I collected some statistics about the new server caps on WoW as I anticipated in one of the previous posts. I wish I could quote the original plan where they wrote in detail about these new server caps but it is gone (and here you hear me swear, as it always happen when I cannot fucking find what I’m searching). This is taken out the server split FAQ:

Are any other measures being taken to avoid forcing a realm split?

Yes. One measure is to raise the player caps for all realms when The Burning Crusade launches. This will be possible in part because of the hardware upgrades that we’ve worked to put in place since the original launch.

So I went checking how many players they allowed on a single server.

Before this expansion the server caps were set between 3200-3400 players. Counting alliance + horde. From my new surveys it looks like Blizzard didn’t go all that far. The new cap seems to be between 3700-3800 or so. I’ll run more tests to see more precisely if little more or little less, but that number should be already fairly correct.
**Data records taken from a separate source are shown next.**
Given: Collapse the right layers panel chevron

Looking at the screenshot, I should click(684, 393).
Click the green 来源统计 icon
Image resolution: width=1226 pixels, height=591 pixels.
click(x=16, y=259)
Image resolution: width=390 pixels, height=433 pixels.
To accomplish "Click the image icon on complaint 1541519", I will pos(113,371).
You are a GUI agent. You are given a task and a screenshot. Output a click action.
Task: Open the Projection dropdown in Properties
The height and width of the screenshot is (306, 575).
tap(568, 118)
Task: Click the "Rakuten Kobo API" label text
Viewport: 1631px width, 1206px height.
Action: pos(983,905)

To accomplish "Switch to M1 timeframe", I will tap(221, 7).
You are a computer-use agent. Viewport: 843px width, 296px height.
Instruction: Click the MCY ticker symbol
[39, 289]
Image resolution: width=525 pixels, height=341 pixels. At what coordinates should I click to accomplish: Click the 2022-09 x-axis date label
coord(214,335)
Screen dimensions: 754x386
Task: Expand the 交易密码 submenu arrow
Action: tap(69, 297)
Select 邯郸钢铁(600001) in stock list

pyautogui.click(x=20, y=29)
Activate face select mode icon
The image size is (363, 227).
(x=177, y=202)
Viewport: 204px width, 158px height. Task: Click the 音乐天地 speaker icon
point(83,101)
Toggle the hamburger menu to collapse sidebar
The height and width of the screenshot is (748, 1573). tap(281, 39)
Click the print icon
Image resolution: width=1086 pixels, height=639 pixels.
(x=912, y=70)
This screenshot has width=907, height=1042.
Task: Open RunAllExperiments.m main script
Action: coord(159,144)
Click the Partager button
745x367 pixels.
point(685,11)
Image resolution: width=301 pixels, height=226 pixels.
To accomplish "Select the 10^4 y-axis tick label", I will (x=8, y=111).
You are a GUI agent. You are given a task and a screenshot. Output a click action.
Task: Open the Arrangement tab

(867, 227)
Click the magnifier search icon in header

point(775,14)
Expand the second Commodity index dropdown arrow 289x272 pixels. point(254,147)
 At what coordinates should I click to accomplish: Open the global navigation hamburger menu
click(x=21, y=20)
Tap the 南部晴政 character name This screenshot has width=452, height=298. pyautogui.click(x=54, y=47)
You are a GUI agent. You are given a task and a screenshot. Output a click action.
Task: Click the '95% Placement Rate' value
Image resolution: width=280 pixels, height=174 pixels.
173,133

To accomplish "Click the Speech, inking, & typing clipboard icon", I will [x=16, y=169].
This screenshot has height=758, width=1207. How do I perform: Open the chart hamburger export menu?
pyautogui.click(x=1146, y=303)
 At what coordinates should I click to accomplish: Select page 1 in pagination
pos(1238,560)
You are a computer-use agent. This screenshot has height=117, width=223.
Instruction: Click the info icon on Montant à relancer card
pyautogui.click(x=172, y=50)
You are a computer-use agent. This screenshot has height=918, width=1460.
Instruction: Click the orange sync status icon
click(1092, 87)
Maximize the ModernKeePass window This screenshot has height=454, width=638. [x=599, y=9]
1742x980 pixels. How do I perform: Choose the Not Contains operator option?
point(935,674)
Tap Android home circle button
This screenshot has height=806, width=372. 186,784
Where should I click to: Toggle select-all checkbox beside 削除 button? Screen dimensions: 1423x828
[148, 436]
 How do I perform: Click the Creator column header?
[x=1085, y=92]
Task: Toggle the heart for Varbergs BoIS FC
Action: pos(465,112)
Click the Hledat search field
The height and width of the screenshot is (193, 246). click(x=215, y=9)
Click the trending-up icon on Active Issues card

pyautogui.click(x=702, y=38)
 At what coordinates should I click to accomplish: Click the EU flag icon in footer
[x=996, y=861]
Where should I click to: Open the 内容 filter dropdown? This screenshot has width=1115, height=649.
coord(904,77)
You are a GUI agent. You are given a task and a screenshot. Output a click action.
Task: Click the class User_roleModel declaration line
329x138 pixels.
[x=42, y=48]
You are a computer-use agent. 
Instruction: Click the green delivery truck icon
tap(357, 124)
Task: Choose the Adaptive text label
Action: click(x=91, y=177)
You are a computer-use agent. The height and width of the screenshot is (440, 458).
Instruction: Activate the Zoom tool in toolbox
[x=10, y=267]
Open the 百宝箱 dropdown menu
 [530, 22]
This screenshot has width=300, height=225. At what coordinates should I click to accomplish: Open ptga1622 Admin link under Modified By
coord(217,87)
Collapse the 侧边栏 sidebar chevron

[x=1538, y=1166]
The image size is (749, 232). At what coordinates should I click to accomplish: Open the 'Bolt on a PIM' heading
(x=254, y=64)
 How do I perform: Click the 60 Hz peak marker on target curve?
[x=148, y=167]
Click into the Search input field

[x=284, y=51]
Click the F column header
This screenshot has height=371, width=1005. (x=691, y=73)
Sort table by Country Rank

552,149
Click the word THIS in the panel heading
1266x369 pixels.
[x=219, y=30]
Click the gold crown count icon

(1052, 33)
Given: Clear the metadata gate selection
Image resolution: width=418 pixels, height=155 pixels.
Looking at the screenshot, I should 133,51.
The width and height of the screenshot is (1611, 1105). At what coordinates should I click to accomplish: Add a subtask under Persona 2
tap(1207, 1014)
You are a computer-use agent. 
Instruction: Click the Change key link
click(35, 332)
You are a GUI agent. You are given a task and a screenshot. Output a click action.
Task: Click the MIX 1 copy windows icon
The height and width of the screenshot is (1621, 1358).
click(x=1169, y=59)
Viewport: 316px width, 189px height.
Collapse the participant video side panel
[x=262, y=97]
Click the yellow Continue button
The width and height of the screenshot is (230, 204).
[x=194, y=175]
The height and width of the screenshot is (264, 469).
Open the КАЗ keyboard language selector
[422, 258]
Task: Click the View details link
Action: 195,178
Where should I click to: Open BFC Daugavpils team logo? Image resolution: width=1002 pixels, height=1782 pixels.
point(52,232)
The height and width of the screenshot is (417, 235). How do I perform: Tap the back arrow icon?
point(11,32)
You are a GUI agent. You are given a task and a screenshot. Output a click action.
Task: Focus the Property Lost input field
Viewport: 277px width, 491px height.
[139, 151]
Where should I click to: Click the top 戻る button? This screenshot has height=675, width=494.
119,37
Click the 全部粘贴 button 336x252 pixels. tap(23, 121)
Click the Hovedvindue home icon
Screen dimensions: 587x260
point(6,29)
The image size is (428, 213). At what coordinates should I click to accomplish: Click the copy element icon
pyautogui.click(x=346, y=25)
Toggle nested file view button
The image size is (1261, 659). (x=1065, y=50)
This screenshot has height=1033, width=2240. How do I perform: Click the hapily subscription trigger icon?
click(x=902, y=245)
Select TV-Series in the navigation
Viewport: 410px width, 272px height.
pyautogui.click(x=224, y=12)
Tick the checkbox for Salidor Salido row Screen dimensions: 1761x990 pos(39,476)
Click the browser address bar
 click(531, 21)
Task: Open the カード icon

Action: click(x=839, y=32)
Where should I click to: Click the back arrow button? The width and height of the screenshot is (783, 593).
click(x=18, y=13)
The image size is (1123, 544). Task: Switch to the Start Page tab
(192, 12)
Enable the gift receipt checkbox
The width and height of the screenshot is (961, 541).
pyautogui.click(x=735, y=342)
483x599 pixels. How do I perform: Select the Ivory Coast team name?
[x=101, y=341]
So we have a +500 players more or less. On the Silvermoon server there was a queue as I logged in to take the numbers and when I was done the queue was still there. I counted 2600 alliance characters and 1200 horde. So around 3800 overall.

About the two new races: usually 2/3 of Draenei are Shamans, and 2/3 of Blood Elves are Paladins.

I would post all the graphs but they aren’t all that interesting. The level 60 wall is starting to cascade on levels 61, 62 and 63. While the graph only hints at some more activity between level 1 and 20, but still very flat. Only around 1/4, 1/5 of players are starting new characters, while the others are storming the Outlands in the race to 70.

EDIT: I ran more polls today and I can count between 3750-3850 players. So the new cap is probably 3800.